If any of these: NH3, NH4+, NO2, NO3 are not correct (any ammonia or nitrite at all, or nitrate over 10ppm) then do much larger water changes (perhaps 2 x 50% back to back) to get these values under control, then investigate why these are too high. Deep vacuum the substrate. Clean the filter media, do not throw it away. This is where many of the beneficial bacteria live. You may need to repeat this big water change the next day if these parameters are still not low enough.
If the temperature is not in the correct range for your fish then raise or lower the temperature a degree or two each day until it is in the right range.

3) If you suspect there is some irritant in the water, then a large water change and add activated carbon to the filter.

4) If you suspect some kind of parasite or infection, then I would still start with a big water change (including vacuuming the substrate and cleaning the filter media) then treat with the appropriate medication. If Tetracycline sort of worked, but the problem still exists you might change medication. Many fish diseases are caused by Gram negative bacteria, so a medication that targets Gram negative bacteria would be my first choice. Some Loach owners have seen problems when they use Melafix or Pimafix, but I have not seen these problems. These meds are useful only at the very beginning of the disease, while the disease organisms are still on the outside surface of the fish, not after it has entered the body of the fish. For external parasites there are several over the counter medications that can work. Combine whatever medication your fish need with water changes to keep the parameters in the optimum range.

As for adding another filter, that is OK. It will increase the water movement, probably leading to increased oxygen levels, and better water circulation. Most Loaches live in rivers and streams with good water flow.

Re: do loaches shed

PostPosted: Fri Aug 11, 2017 2:39 am
by dawn
thanks for the information. I decided to put all three loaches in a smaller tank with tetricycline for 3 days, which cleared up the skin issues. while they were being medicated I did a full water change took everything out of the tank boiled it to sanitize it and washed the tank out completely. I took the all the sand out and rinsed it until I felt it was clean enough. When I put them back you could see how happy they were, happier than i've ever seen them.

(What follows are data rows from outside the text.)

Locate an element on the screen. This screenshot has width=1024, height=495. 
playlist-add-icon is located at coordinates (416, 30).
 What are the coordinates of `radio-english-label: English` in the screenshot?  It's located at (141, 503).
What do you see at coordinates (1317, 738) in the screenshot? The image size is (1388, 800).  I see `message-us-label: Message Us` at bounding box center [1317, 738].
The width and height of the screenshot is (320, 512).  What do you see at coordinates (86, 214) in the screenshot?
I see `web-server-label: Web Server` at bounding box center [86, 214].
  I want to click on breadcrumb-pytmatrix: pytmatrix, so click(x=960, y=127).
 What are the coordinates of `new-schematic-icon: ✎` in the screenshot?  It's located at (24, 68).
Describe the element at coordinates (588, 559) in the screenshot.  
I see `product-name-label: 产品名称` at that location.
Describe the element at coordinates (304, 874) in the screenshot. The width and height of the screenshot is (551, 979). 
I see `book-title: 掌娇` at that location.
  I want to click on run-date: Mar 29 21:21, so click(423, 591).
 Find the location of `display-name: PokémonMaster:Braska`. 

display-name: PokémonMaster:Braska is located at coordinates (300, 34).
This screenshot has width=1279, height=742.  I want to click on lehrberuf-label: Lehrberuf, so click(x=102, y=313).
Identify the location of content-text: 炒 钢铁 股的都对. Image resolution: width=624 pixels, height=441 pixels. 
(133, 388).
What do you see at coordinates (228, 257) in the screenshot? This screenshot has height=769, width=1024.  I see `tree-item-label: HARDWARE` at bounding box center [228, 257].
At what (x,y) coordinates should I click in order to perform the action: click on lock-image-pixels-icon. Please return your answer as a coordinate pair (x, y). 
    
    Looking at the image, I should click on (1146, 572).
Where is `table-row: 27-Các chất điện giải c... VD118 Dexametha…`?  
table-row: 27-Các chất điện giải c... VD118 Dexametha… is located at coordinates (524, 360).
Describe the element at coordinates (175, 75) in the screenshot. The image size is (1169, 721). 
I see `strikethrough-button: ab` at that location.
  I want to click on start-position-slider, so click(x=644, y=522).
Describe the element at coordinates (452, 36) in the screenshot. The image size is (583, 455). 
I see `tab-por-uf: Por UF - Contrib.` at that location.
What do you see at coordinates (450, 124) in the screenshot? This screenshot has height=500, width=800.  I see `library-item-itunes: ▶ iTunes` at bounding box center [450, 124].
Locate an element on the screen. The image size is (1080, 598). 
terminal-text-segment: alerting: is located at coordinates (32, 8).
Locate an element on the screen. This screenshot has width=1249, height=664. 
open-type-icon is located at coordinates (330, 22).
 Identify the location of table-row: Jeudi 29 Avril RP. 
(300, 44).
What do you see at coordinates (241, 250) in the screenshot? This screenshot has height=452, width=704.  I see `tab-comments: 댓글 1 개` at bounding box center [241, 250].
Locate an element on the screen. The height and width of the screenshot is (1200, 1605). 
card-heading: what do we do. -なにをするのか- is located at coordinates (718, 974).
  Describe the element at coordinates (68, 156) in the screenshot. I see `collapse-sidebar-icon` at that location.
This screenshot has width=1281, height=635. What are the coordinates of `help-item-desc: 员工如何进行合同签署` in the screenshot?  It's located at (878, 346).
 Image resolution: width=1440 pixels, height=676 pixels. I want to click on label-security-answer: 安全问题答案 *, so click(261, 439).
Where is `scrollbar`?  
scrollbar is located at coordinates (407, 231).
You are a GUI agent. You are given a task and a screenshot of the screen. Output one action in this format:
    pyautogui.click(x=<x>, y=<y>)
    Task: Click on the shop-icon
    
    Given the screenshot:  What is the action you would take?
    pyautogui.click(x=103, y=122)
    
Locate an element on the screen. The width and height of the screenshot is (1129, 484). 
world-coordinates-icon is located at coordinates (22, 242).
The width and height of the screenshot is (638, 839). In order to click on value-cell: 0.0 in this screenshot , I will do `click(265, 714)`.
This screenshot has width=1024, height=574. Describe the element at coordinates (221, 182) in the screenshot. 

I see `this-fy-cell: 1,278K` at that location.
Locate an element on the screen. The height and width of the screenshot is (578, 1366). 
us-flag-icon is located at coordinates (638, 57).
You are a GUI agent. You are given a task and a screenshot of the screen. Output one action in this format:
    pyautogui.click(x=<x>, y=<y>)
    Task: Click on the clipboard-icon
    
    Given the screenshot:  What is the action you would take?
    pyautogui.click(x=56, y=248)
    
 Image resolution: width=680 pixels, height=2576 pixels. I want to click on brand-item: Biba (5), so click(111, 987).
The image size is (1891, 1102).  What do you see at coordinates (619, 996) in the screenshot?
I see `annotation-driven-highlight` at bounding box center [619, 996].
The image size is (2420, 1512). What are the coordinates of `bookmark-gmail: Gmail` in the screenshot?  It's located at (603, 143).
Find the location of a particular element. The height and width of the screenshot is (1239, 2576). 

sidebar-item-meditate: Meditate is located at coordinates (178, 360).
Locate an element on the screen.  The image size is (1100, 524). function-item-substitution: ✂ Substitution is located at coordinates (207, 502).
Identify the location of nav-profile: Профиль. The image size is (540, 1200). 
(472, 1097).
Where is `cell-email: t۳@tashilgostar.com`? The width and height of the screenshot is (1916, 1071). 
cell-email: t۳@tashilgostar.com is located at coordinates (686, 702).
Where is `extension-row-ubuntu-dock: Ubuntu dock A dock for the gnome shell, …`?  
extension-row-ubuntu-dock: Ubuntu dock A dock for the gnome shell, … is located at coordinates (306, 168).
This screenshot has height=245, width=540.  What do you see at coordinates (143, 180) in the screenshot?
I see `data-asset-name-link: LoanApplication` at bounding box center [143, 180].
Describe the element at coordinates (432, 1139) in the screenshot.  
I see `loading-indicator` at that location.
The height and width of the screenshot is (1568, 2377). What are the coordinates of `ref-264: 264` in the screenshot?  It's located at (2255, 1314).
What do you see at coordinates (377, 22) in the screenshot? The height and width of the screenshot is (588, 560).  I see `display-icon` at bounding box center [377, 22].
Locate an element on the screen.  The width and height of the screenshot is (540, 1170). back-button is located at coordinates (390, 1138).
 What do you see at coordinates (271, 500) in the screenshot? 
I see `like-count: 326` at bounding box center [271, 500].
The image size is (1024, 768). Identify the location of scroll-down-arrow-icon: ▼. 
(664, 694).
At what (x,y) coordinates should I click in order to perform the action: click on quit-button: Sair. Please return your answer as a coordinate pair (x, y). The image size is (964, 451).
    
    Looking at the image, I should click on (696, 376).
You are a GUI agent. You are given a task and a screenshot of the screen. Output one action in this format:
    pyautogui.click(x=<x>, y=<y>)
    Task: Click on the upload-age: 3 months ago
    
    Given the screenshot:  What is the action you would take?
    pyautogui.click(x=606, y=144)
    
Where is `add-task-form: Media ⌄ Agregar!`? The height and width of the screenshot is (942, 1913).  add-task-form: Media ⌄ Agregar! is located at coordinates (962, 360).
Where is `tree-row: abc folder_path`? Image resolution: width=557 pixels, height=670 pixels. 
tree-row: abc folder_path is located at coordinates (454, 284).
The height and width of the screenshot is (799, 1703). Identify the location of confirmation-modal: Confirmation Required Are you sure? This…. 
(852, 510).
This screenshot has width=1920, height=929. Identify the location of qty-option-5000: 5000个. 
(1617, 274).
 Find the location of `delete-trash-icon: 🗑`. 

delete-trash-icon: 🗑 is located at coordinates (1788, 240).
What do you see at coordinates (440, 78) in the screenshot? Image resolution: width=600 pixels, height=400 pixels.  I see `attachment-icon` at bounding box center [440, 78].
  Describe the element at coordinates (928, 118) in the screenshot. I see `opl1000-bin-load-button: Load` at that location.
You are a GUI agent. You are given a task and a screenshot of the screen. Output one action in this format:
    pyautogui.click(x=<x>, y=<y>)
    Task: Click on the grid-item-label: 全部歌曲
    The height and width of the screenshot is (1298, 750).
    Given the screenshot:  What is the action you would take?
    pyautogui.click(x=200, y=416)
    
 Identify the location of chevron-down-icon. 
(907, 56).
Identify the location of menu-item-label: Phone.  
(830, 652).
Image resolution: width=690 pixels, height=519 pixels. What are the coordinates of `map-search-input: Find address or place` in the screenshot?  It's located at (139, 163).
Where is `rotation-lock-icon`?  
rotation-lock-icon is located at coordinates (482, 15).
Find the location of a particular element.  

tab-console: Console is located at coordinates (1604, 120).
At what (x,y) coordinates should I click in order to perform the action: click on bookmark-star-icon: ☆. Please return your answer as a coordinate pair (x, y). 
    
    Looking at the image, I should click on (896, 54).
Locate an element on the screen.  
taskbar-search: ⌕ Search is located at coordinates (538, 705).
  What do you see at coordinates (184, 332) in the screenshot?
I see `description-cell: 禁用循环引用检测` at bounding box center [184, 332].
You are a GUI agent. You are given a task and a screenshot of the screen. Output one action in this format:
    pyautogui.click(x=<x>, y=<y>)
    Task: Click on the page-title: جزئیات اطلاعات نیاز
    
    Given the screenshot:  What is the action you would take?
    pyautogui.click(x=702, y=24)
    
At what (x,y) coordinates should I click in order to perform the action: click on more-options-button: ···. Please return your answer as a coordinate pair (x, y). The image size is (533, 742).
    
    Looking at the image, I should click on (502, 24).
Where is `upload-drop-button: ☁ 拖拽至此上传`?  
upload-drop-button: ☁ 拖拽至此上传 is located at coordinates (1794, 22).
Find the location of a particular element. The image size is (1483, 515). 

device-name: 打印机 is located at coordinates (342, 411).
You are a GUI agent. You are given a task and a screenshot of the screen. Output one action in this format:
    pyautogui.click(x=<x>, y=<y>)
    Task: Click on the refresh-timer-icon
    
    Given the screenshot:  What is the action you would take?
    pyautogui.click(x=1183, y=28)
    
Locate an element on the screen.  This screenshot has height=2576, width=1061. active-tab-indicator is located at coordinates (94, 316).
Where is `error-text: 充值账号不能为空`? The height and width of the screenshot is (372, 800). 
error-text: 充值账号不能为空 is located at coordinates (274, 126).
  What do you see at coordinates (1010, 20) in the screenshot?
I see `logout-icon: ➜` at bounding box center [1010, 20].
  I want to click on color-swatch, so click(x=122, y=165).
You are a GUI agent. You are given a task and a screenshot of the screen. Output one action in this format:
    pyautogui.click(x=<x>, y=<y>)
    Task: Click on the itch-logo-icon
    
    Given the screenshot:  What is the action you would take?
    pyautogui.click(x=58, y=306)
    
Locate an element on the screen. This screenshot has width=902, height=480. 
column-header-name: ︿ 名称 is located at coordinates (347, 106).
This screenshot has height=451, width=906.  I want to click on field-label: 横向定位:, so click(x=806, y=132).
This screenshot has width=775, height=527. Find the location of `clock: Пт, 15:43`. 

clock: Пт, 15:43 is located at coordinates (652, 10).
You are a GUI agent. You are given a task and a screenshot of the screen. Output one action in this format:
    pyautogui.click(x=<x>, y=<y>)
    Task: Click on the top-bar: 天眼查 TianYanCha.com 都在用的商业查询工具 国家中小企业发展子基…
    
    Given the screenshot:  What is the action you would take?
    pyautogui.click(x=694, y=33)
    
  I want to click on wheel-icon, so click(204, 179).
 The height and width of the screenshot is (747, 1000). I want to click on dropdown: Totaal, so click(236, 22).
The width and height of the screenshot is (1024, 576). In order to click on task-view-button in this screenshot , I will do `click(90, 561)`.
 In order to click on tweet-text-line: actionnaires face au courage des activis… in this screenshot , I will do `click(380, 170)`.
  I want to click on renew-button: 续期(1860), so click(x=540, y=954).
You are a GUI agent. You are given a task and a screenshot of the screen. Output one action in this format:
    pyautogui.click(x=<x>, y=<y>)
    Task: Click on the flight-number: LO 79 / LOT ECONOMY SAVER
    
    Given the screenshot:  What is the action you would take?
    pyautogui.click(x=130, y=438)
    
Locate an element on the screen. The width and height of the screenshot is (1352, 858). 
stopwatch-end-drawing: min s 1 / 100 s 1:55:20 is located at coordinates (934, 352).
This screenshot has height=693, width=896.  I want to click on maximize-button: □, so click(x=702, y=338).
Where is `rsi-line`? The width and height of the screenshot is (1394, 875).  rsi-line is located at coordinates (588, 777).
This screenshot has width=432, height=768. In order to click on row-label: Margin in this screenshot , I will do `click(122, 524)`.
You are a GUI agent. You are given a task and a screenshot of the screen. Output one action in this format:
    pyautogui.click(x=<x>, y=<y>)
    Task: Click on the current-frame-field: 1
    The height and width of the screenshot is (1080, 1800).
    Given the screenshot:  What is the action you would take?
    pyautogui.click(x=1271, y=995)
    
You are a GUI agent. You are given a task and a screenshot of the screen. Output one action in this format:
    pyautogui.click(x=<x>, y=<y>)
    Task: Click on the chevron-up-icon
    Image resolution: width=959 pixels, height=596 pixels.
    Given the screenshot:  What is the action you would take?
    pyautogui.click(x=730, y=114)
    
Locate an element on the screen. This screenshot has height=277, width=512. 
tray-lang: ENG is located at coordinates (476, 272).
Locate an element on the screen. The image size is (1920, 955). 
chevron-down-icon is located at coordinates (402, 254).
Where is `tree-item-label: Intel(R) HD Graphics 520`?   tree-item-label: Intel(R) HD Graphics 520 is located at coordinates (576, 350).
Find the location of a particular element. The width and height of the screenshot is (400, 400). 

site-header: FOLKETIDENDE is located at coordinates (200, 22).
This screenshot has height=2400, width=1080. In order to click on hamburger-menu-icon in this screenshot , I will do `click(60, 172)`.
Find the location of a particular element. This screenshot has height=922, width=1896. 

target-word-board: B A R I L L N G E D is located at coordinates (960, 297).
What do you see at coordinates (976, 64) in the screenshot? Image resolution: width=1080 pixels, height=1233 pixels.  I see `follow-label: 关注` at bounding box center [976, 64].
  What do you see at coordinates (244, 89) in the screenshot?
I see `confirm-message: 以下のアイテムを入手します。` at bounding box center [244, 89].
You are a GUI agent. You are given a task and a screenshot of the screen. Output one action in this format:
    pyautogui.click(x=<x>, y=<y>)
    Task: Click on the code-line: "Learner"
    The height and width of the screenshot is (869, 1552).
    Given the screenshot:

I can't thank you enough for the information. :)


Re: do loaches shed

PostPosted: Fri Aug 11, 2017 8:51 pm
by Diana
When you boil or otherwise sterilize 'everything in the tank/system' make sure to re-introduce beneficial bacteria. Otherwise the tank will go through another nitrogen cycle. This can be very stressful to the fish.
You can add any bacterial supplement that includes Nitrospira species of bacteria. Do not waste money on any other product.